*** Dataset excerpts ***

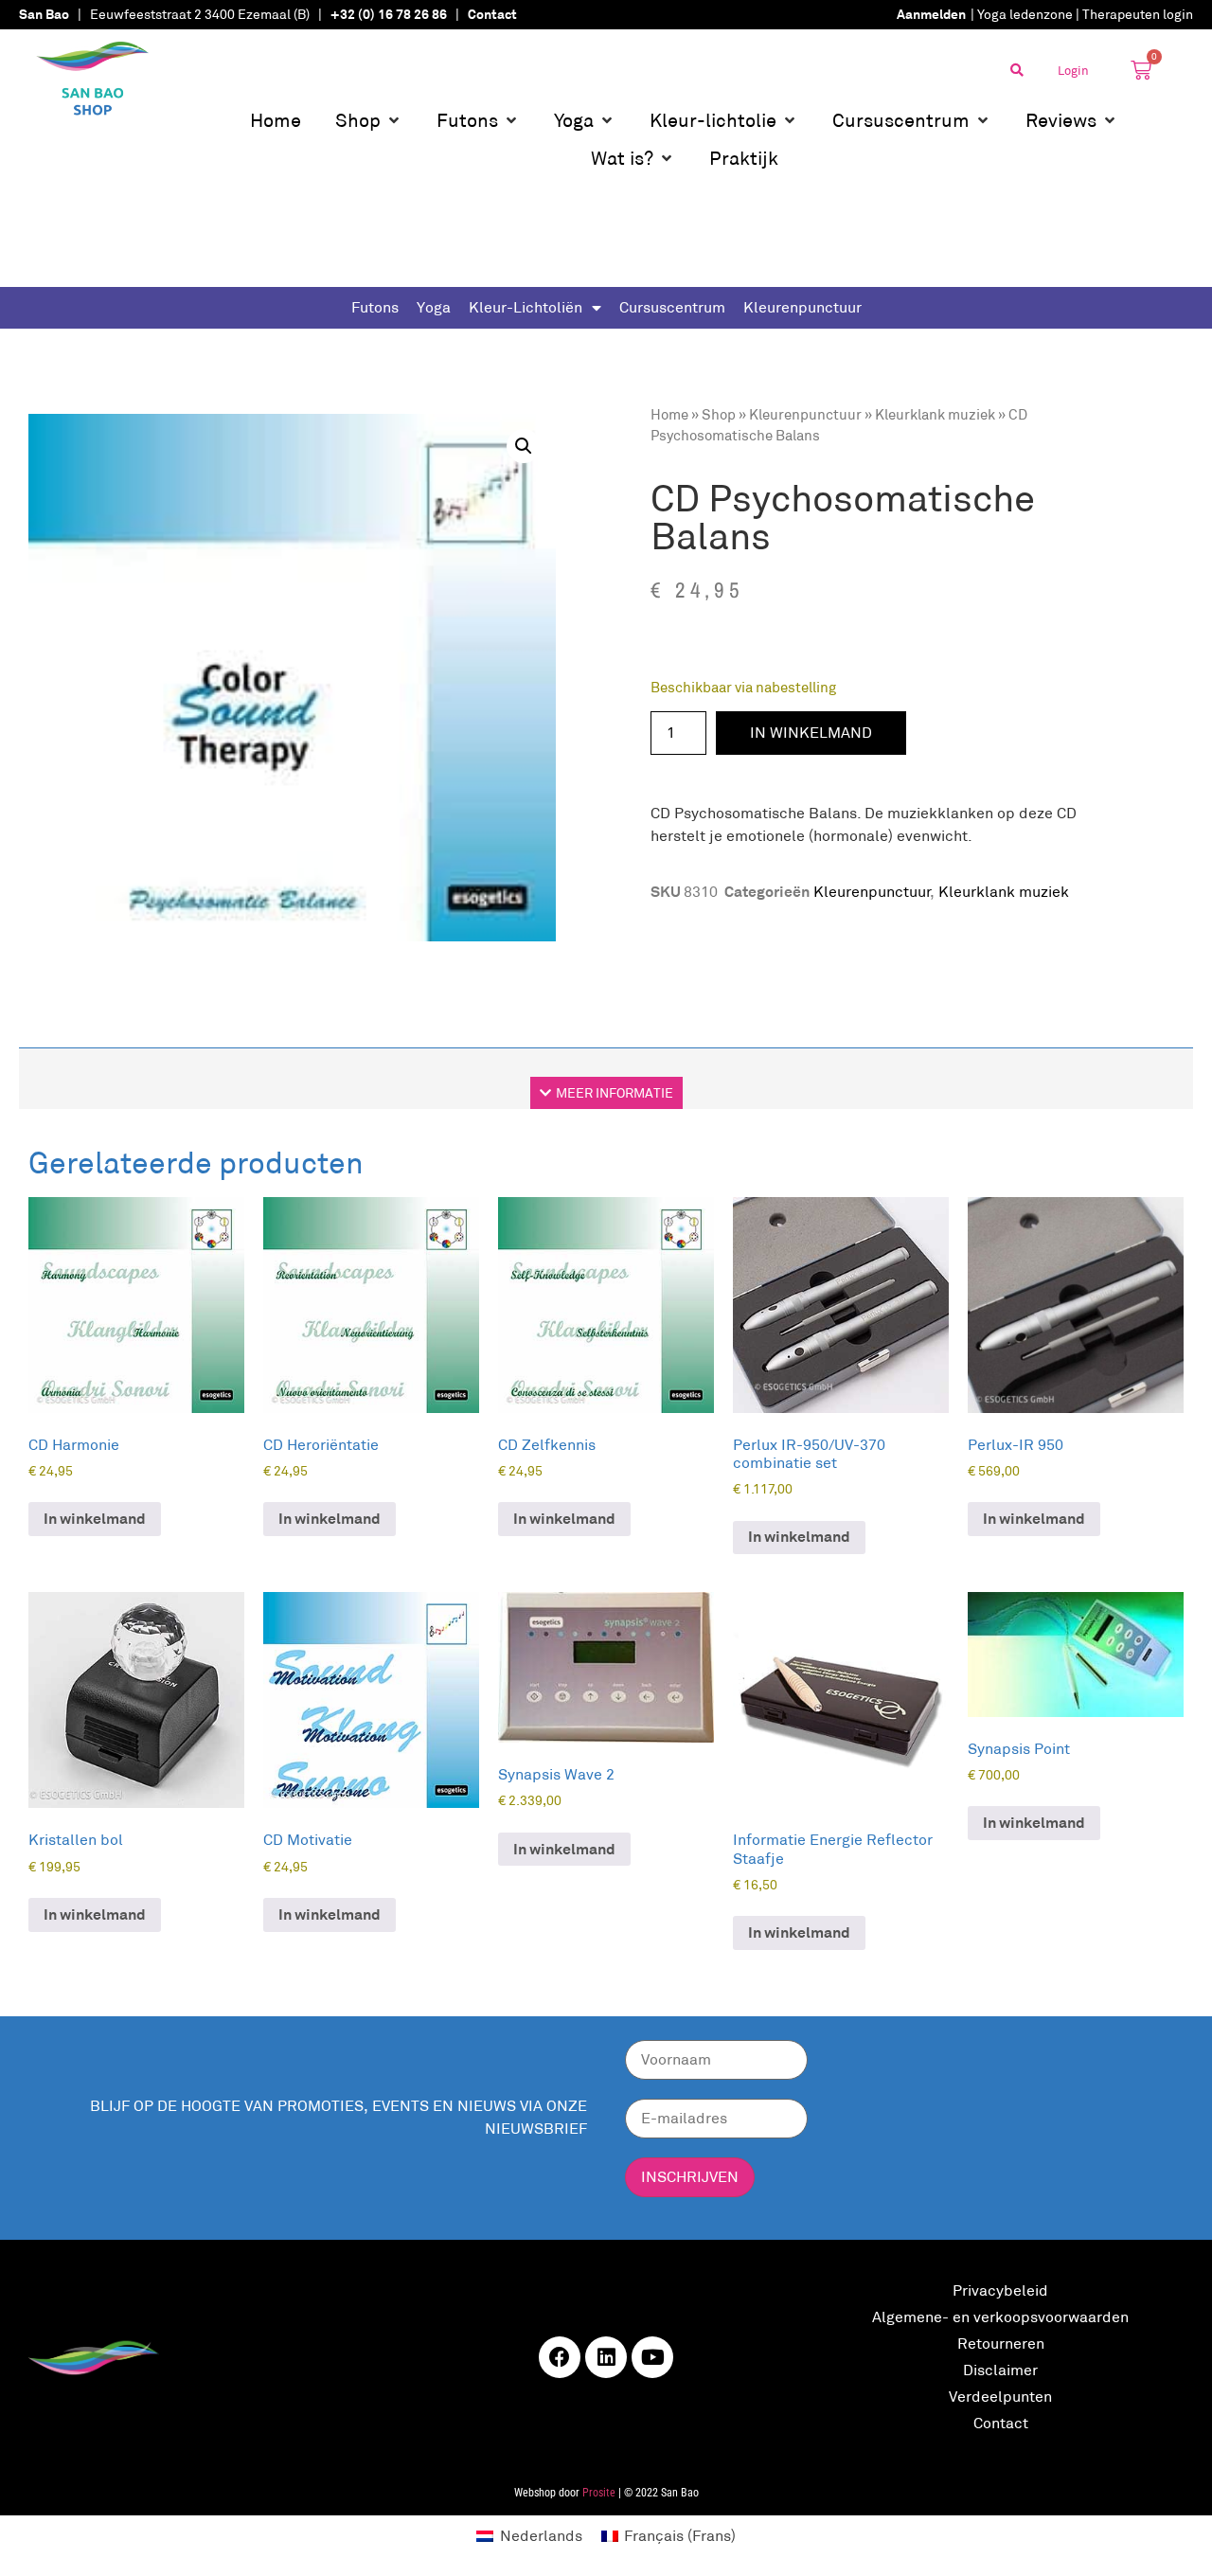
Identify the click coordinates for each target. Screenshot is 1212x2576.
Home (669, 414)
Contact (1000, 2423)
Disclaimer (1000, 2370)
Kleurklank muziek (935, 414)
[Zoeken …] (1017, 70)
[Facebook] (559, 2357)
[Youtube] (652, 2357)
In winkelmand (811, 733)
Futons (375, 307)
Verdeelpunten (1000, 2397)
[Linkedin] (606, 2357)
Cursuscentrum (672, 307)
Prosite (598, 2492)
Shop (719, 414)
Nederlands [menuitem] (541, 2536)
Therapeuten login (1137, 14)
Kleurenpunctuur (802, 307)
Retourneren (1000, 2343)
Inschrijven (690, 2177)
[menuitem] (529, 2536)
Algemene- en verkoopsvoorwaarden (1000, 2317)
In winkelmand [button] (95, 1519)
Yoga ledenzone (1025, 14)
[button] (368, 120)
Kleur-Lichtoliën (525, 307)
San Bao (44, 14)
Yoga (434, 307)
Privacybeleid (1000, 2290)
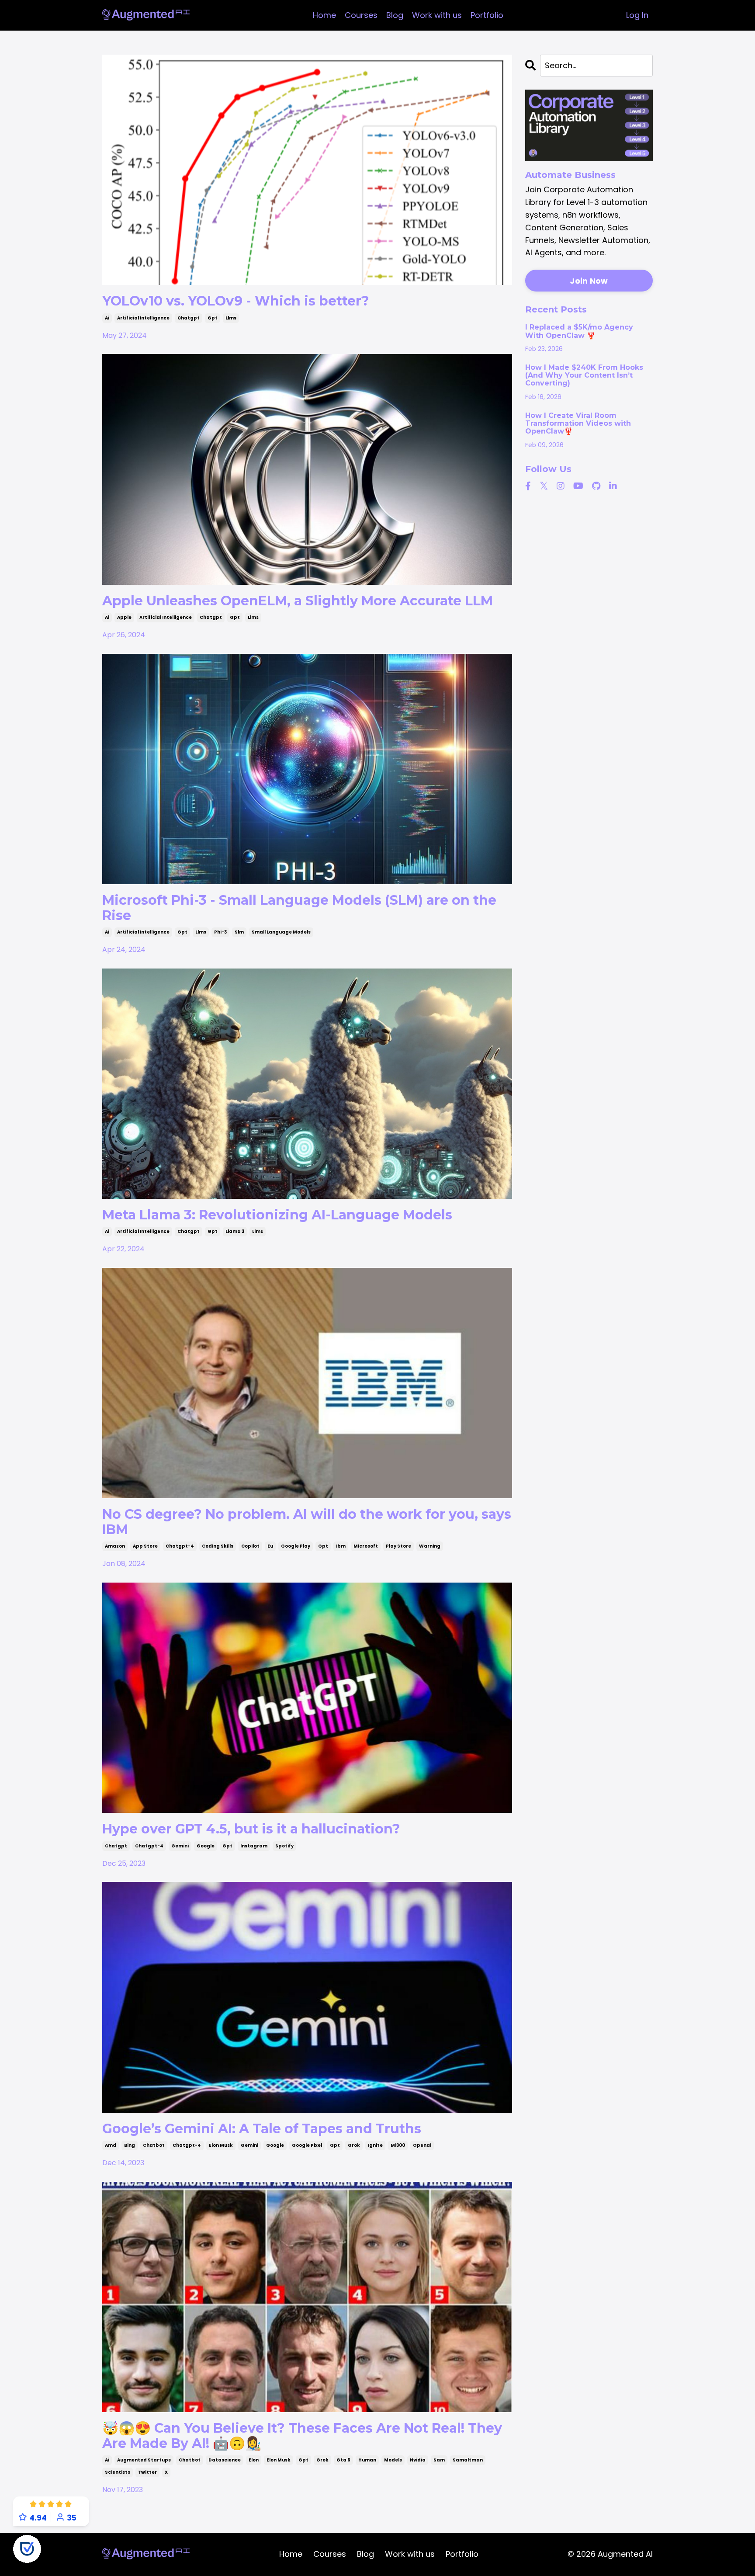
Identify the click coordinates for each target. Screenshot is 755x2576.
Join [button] (481, 1383)
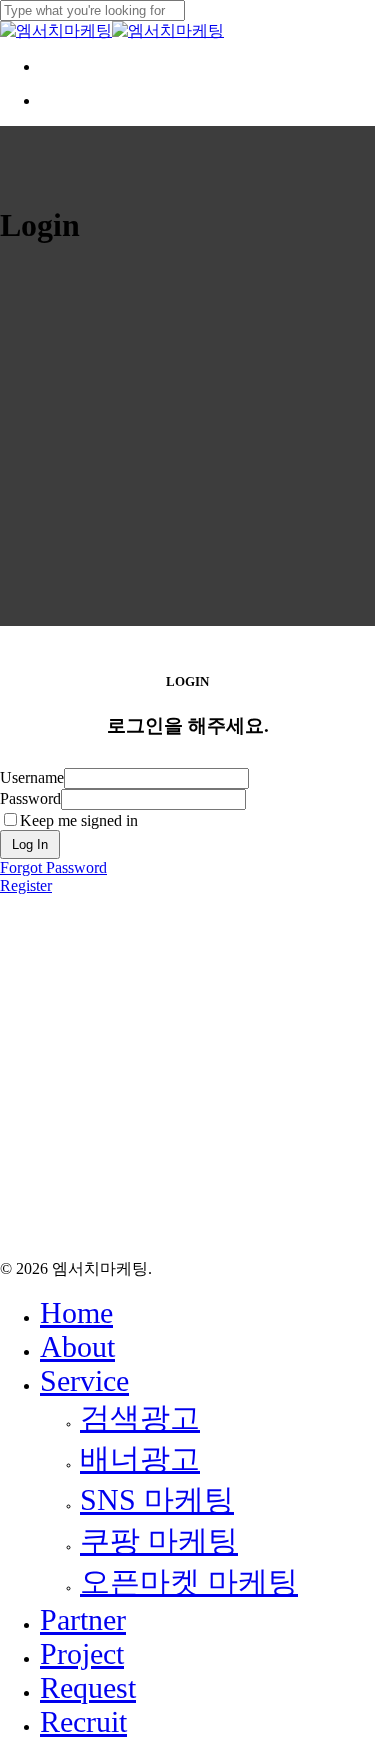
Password (30, 798)
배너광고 (140, 1458)
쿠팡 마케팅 (159, 1540)
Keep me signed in (79, 820)
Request (88, 1687)
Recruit (83, 1721)
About (77, 1346)
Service (84, 1380)
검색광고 (140, 1417)
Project (82, 1653)
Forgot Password (53, 867)
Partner (83, 1619)
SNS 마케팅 (157, 1499)
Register (26, 885)
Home (76, 1312)
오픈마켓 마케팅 (189, 1581)
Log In (30, 844)
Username (32, 777)
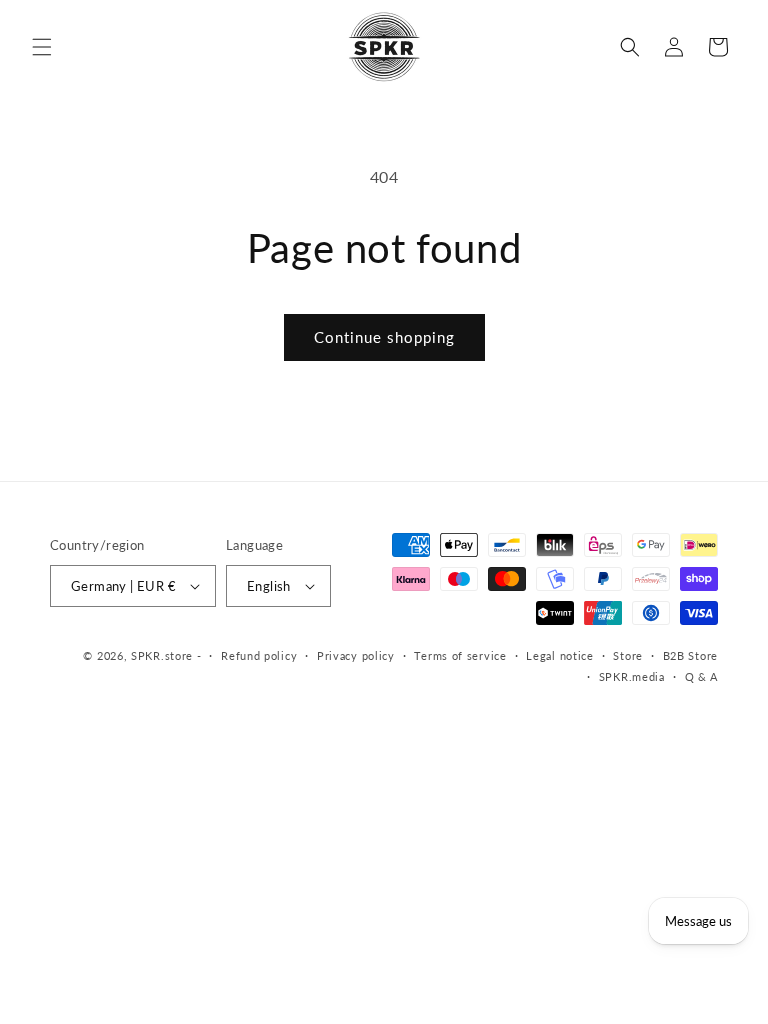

*** End of Dataset excerpts ***

* _What is expected_
In the records above, find the line with "Algemene- en verkoopsvoorwaarden (1000, 2317)" and the line with "배너광고 (140, 1458)"; please transcribe exactly those two lines and all lines between them, omitting any picture.

* _Answer to the problem_
Algemene- en verkoopsvoorwaarden (1000, 2317)
In winkelmand [button] (95, 1519)
Yoga ledenzone (1025, 14)
[button] (368, 120)
Kleur-Lichtoliën (525, 307)
San Bao (44, 14)
Yoga (434, 307)
Privacybeleid (1000, 2290)
Identify the click coordinates for each target. Screenshot is 755x2576.
Join [button] (481, 1383)
Password (30, 798)
배너광고 (140, 1458)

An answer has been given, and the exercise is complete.